With suits only being able to be acquired from specific levels you’ll also end up doing a lot, and I mean a lot of backtracking to reacquire them. You need to do this in order to collect golden Balan statues which act like Stars from Mario, limiting your progress between opening up new worlds until you collect the required amount. This kind of gating is the biggest slog I’ve ever felt in a platformer. The game constantly felt like it was getting in my way to just see the actual game.
Don’t have this particular suit cause you lost it? Welp go replay this level all over again to just get the suit, then play through the whole level you were trying to replay in the first place, again, to get back to the collectible. Also hope you don’t fall off anywhere before that, or run into an awkward camera angle or janky fight and which then costs you to lose that suit you backtracked for and start this awful cursed loop all over again. This unavoidable grind is a waste of time that feels disrespectful to the player.
There are only two levels and a boss in each world.
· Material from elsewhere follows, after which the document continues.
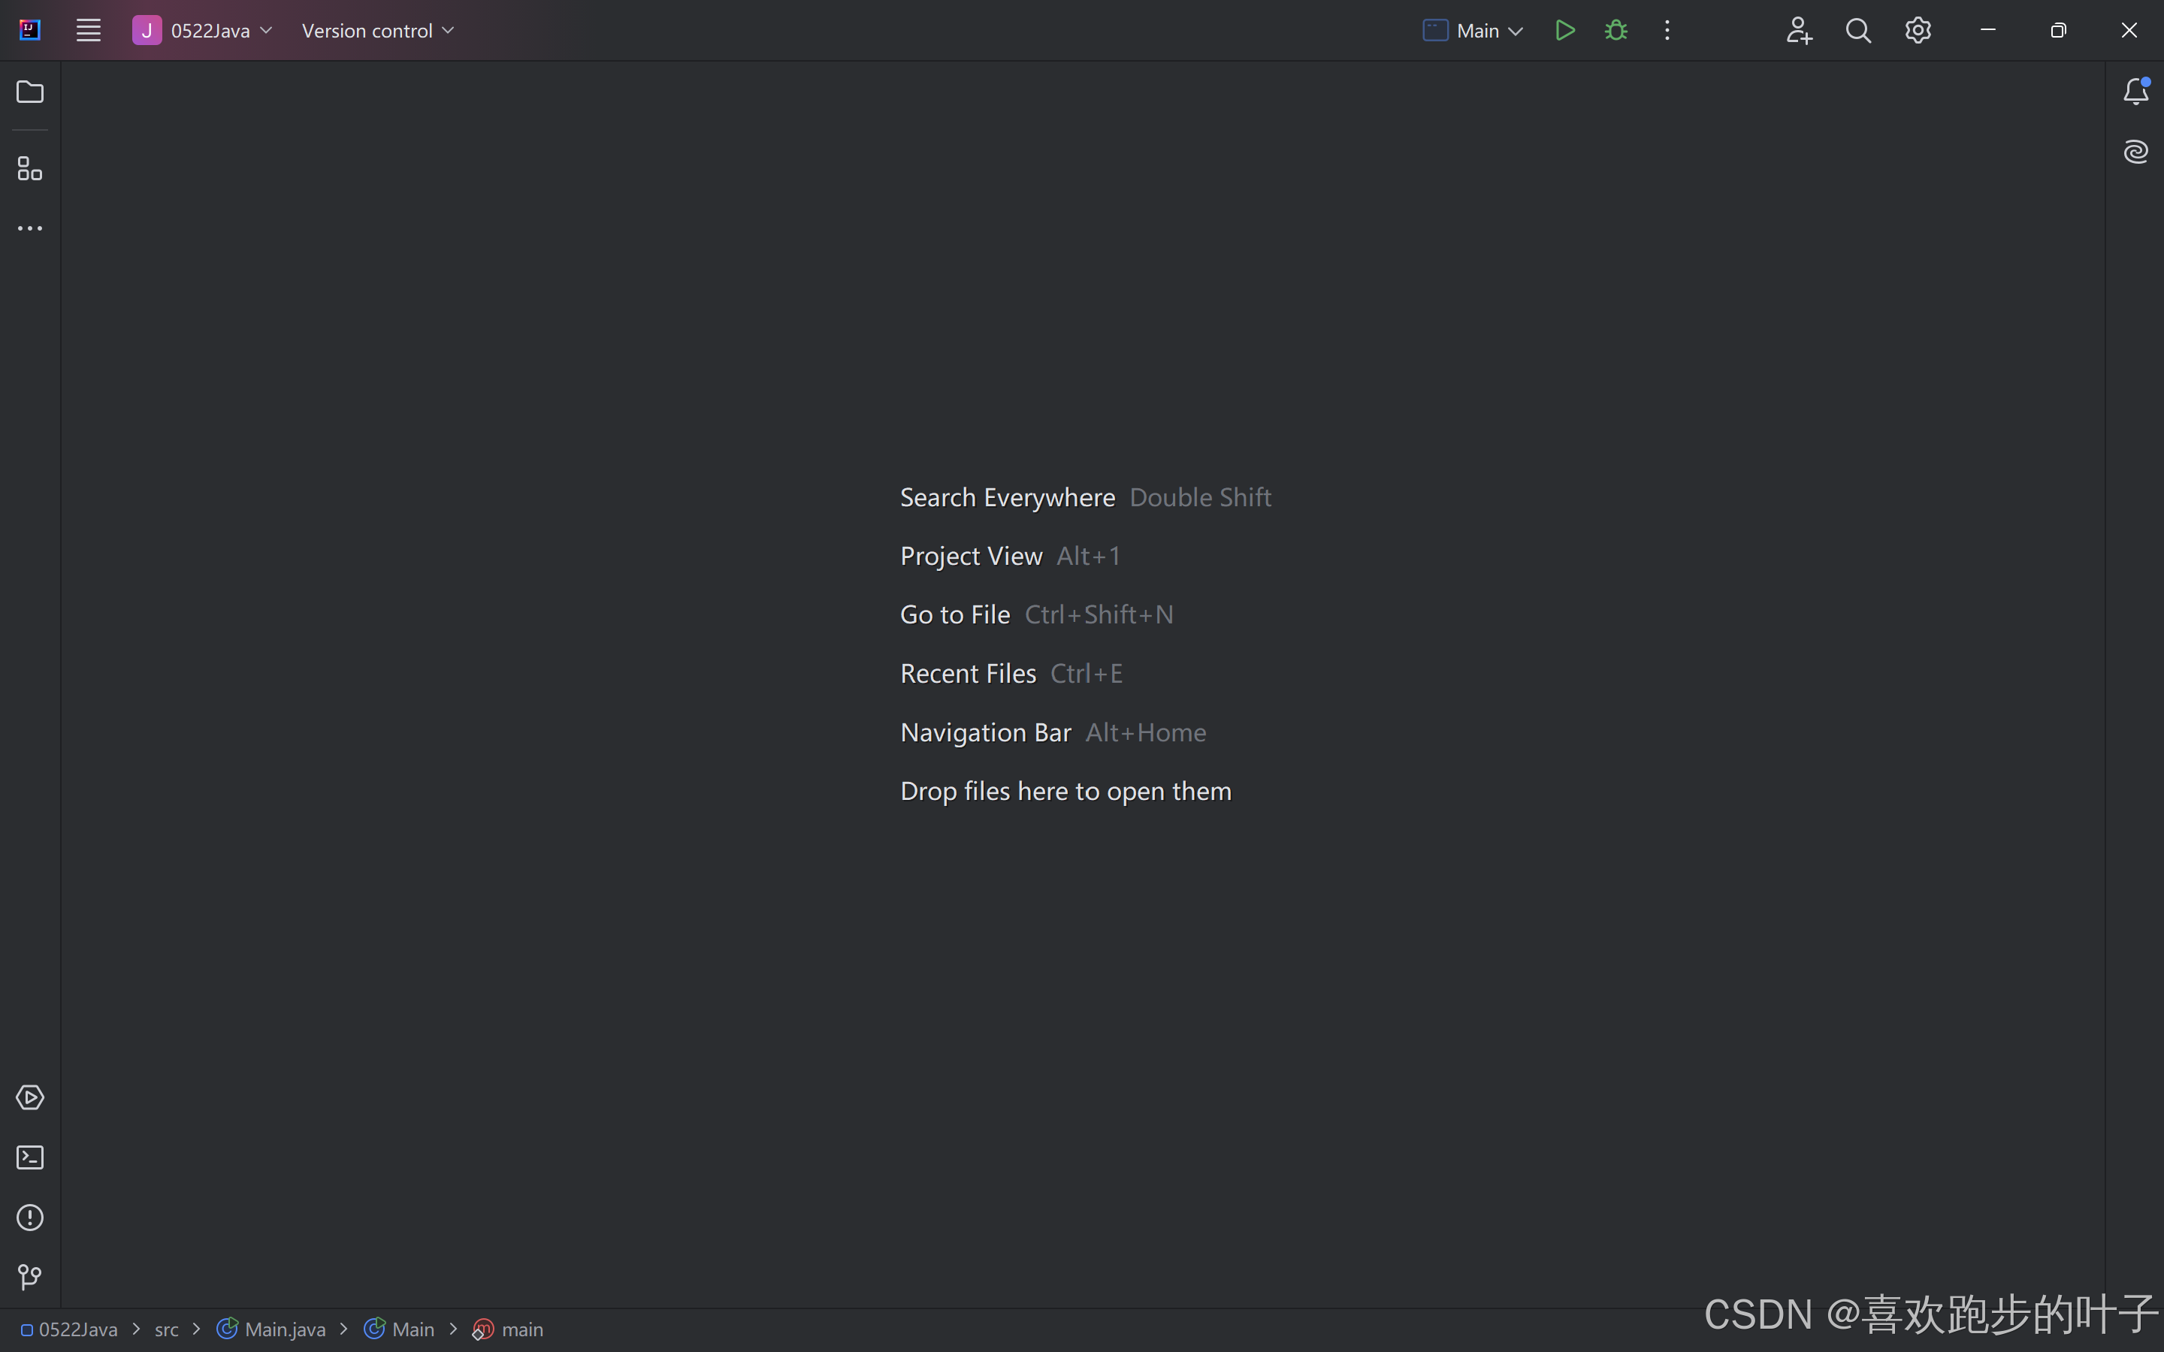Open IDE settings gear menu
2164x1352 pixels.
tap(1918, 30)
And there are only seven Balan statues per world. You’re pretty much guaranteed to not get all of the statues on your first attempt on a stage because of how many different suits there are, and how many ways you lose them and only have limited access to them. Even if you’re collecting a lot along the way you usually need an extra twenty or thirty statues to get to the next world, it’s forced padding in every sense of the word. On Top of all of that are the repeated minigames or quick-time events of you just watching Balan flying around in an empty void destroying rocks for some reason that is never explained in any capacity. These can also net you statues but only if you do them perfectly in one go. If you even mess up one part of the timing in these you have to do the entire level over to get back to these spots to start them over again.
I have no real idea who Balan Wonderworld is for. Its whimsical and colorful esthetic is clearly evoking the original creator’s look with characters that look like they were ripped directly from a Sonic the Hedgehog spin-off game. But the limited story this game has is just incoherent and ignorable. I’m not sure this is for hardcore platforming fans either as the moment-to-moment platforming is mediocre at best. Combine that with suit powers that make gameplay more awkward than fun, a lot of trivial backtracking to pad out the game, boring and uninventive boss fights, and just so many bizarre choices. I just can’t recommend this game to anyone.
This game was reviewed on a PlayStation 5 system with a retail copy of the title purchased by the reviewer.